Familienministerin Prien schlägt Kürzung des Elterngeldes auf 12 Monate vor, Anhebung von Mindest- und Höchstbetrag
Familienministerin Karin Prien (CDU) hat einen Gesetzentwurf vorgelegt, der die bezahlte Elternzeit in Deutschland von 14 auf 12 Monate verkürzen und gleichzeitig die monatlichen Mindest- und Höchstzahlungen erstmals seit 2007 erhöhen würde. Der noch in der Ressortabstimmung befindliche Vorschlag soll bis 2030 rund 1,6 Milliarden Euro einsparen und die Rolle der Väter in der Betreuung stärken.
Die vorgeschlagenen Änderungen
Bundesfamilienministerin Karin Prien (CDU) hat am 7. Juli 2026 einen Gesetzentwurf vorgelegt, der das deutsche Elterngeld neu gestaltet. Die maximale Bezugsdauer würde von 14 auf 12 Monate sinken. Um die vollen 12 Monate zu erhalten, muss jeder Elternteil mindestens drei Monate Elternzeit nehmen – bisher waren es zwei Monate. Die restlichen sechs Monate können flexibel aufgeteilt werden. Alleinerziehende hätten weiterhin Anspruch auf bis zu 12 Monate volles Elterngeld.
Künftig sind drei Monate für jeden Elternteil reserviert. Sechs weitere Monate können flexibel zwischen den Eltern aufgeteilt werden (3+6+3).
Der Mindestbetrag würde von 300 auf 330 Euro steigen, der Höchstbetrag von 1.800 auf 1.900 Euro. Der Geschwisterbonus für Familien mit einem weiteren Kind unter drei Jahren oder mehreren Kindern unter sechs Jahren würde länger gezahlt. Die Option Elterngeld Plus, die den monatlichen Betrag halbiert, aber die Bezugsdauer verdoppelt, bleibt unverändert. Der gleichzeitige Bezug von Basiselterngeld würde nicht mehr eingeschränkt, und die Mindestbezugsdauer von zwei Monaten entfällt.
Finanzielle Auswirkungen und Einsparungen
Die staatlichen Ausgaben für das Elterngeld sind aufgrund sinkender Geburtenraten bereits rückläufig. 2022 betrugen sie 7,6 Milliarden Euro, bis 2025 waren sie auf 7,1 Milliarden Euro gesunken. Der Bundeshaushalt 2026 sieht rund 7,5 Milliarden Euro vor.

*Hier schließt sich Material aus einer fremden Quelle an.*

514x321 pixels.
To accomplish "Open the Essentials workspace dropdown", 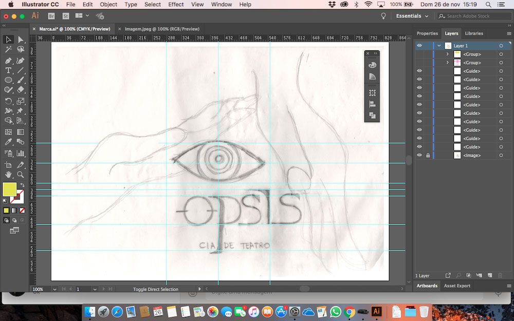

Die Reform soll bis 2030 Einsparungen von 1,6 Milliarden Euro bringen, allerdings 2027 nur 50 Millionen Euro, da die neuen Regelungen erst am 1. November 2027 in Kraft treten. Die Einkommensgrenze für den Bezug bleibt bei 175.000 Euro zu versteuerndem Jahreseinkommen, unverändert seit April 2025.
- 2022
- 7.6 Mrd. €
- 2025
- 7.1 Mrd. €
- 2026 (Haushalt)
- 7.5 Mrd. €
Im Jahr 2025 bezogen 1,61 Millionen Menschen Elterngeld (1,19 Millionen Frauen und 417.000 Männer), ein Rückgang um 13,9 Prozent gegenüber 2021. Der Anteil der Väter lag bei 25,9 Prozent.
Politische Reaktionen und nächste Schritte
Der Entwurf befindet sich noch in der Ressortabstimmung. Die SPD, der Koalitionspartner, hat jede Kürzung der Leistung bereits abgelehnt. Ministerin Prien betonte, dass Frauen, die derzeit schwanger sind, und alle Kinder, die vor dem 1. November 2027 geboren werden, das Elterngeld noch nach den geltenden Regeln erhalten.
- Gesetzentwurf von Familienministerin Karin Prien vorgelegt
- Reform soll in Kraft treten
Anpassungen des Mutterschutzes
Der Vorschlag enthält auch Änderungen des Mutterschutzgesetzes. Beschäftigungsverbote für stillende Mütter, etwa Einschränkungen bei Nachtarbeit und Überstunden, sollen auf zwölf Monate nach der Geburt begrenzt werden. Details, welche konkreten Schutzbestimmungen betroffen wären, wurden noch nicht veröffentlicht.